Mexico launches new police force to fight drug gangs

Mexico launches new police force to fight drug gangs
Members of the Mexican National Gendarmerie, a new group of the Federal Police, take part in its beginning of operations, on August 22, 2014 in Mexico City.

MEXICO CITY - Mexico launched a new 5,000-member national police force Friday tasked with protecting key sectors of the economy from drug gangs and other organised crime.

"This new division is prepared to protect... (regions) where the worst institutional weaknesses exist," President Enrique Pena Nieto said at a press conference unveiling the new force.

The Federal Police Gendarmerie Division is modeled after gendarme forces in Europe and elsewhere, which act as civilian police forces but with military-style tactics and training.
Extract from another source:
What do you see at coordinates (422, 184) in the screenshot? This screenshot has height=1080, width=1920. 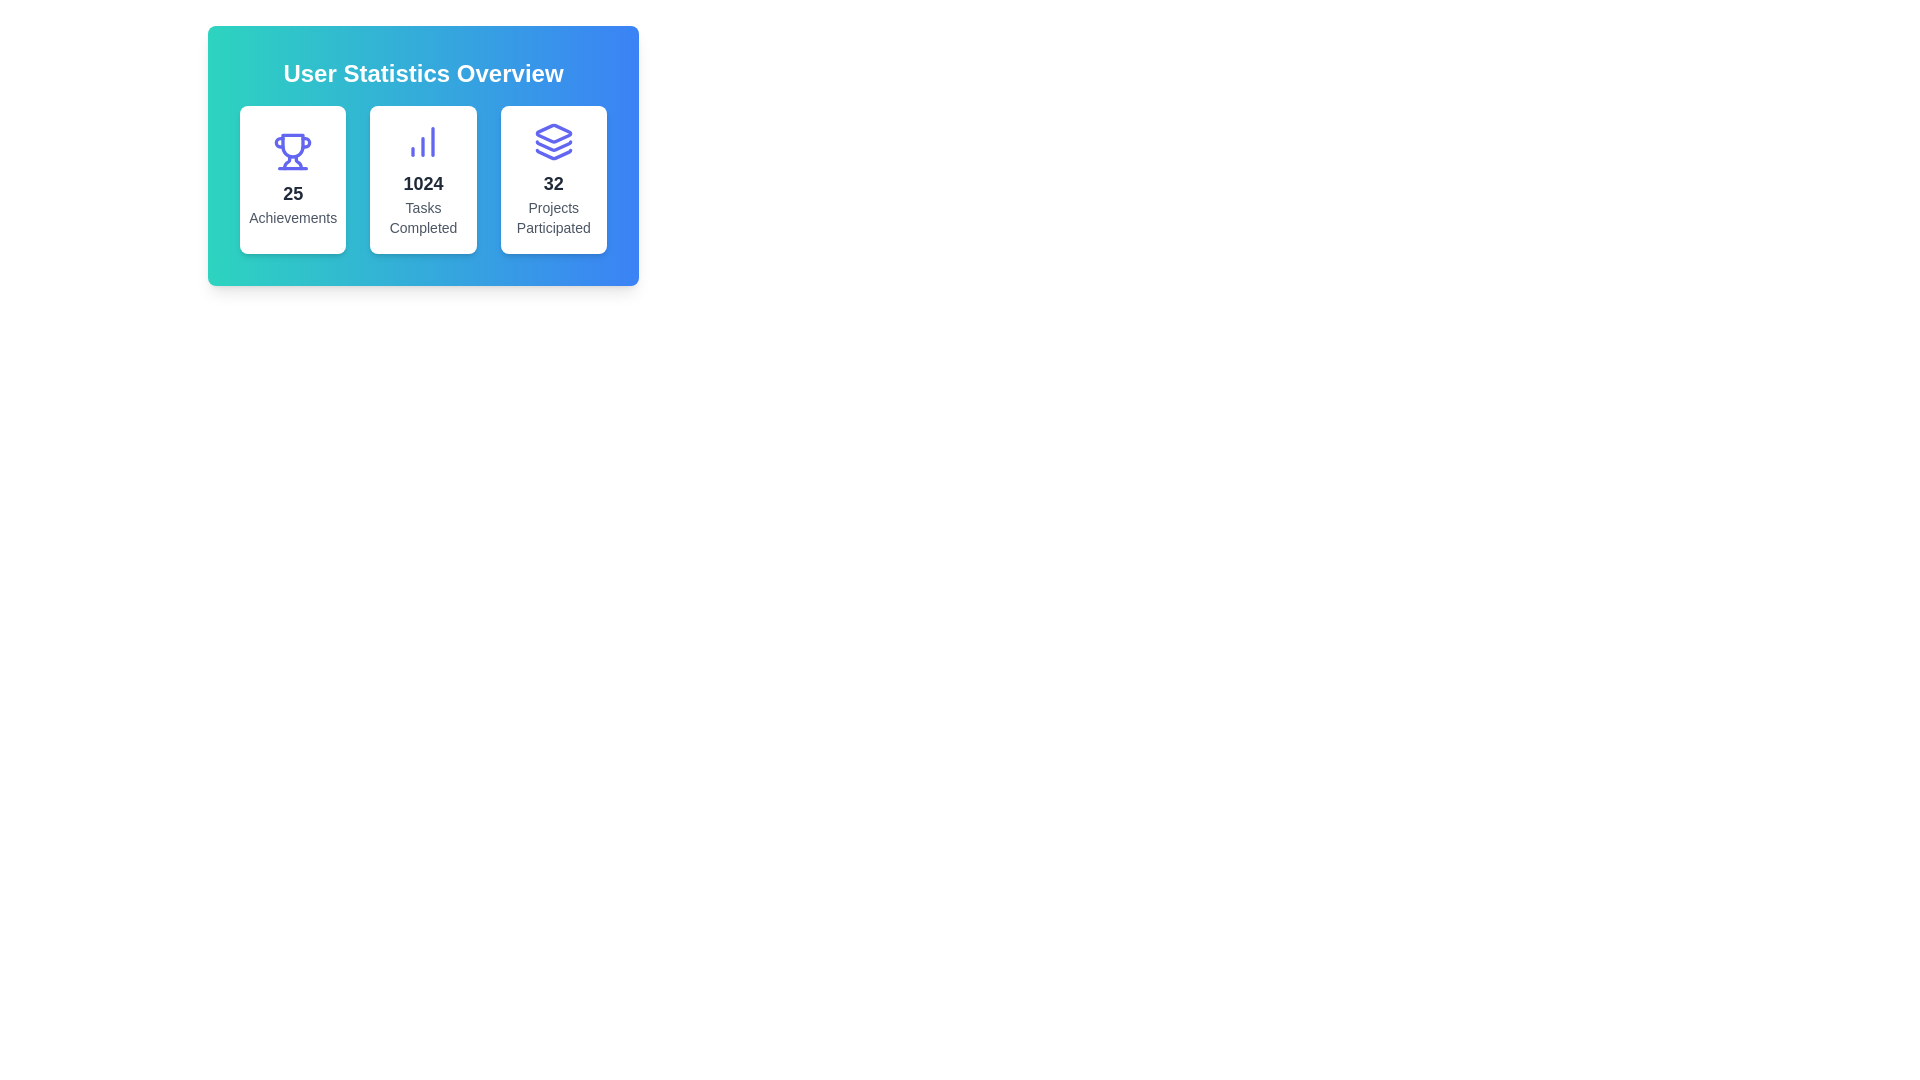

Its launch fulfills a key campaign pledge by Pena Nieto, who says bringing anti-drug policing back under civilian command will help curb spiraling violence that has killed more than 80,000 people since the government began using the military to fight drug gangs in 2006.

It will be deployed in rural areas to protect businesses and farmers from extortion rackets and kidnapping by drug gangs, which have diversified their criminal activities in recent years, sometimes with the help of corrupt local officials.

The move comes on the heels of sweeping energy-sector reforms that Pena Nieto signed into law on August 11 ending the state's 76-year-old monopoly on oil drilling and reopening the sector to foreign companies.

One of the new force's key jobs will be protecting foreign oil installations, said national security commissioner Monte Alejandro Rubido.

The government said 130,000 people had applied for the 5,000 new posts.